→ Problem details
Among the entries below, find the lines holding "Octobre" and copy them.

→ Task inputs

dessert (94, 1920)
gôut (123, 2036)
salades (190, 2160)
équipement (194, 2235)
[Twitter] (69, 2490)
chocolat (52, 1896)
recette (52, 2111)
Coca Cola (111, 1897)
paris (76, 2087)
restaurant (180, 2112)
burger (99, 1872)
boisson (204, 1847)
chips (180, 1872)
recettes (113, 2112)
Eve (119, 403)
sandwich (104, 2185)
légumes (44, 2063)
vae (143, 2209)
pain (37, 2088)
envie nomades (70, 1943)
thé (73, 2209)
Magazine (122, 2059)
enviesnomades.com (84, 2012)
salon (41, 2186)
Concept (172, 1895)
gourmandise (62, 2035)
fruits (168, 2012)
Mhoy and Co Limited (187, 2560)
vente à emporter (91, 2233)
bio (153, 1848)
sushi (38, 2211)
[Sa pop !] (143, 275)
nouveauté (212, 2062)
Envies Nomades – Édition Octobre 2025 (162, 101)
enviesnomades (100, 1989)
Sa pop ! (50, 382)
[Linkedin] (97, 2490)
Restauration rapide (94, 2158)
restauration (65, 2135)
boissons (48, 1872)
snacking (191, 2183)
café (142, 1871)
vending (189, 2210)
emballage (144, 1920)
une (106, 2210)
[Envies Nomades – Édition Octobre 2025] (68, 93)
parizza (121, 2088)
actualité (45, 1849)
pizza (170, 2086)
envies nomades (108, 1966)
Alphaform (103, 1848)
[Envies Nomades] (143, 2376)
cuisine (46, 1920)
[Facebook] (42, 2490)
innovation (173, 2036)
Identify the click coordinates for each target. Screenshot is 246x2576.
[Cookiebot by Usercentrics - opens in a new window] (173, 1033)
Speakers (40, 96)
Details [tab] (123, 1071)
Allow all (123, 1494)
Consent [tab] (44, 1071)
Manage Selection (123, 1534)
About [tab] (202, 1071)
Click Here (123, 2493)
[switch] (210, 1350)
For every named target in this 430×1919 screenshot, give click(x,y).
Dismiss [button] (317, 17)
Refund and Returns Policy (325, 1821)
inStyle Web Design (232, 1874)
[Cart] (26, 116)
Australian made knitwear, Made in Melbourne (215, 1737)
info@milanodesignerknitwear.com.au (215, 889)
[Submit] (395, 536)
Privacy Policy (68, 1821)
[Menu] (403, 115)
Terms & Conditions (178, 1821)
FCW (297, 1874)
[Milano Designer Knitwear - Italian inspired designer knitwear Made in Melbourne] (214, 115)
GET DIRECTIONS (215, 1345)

→ Solution to the problem
Envies Nomades – Édition Octobre 2025 (162, 101)
[Envies Nomades – Édition Octobre 2025] (68, 93)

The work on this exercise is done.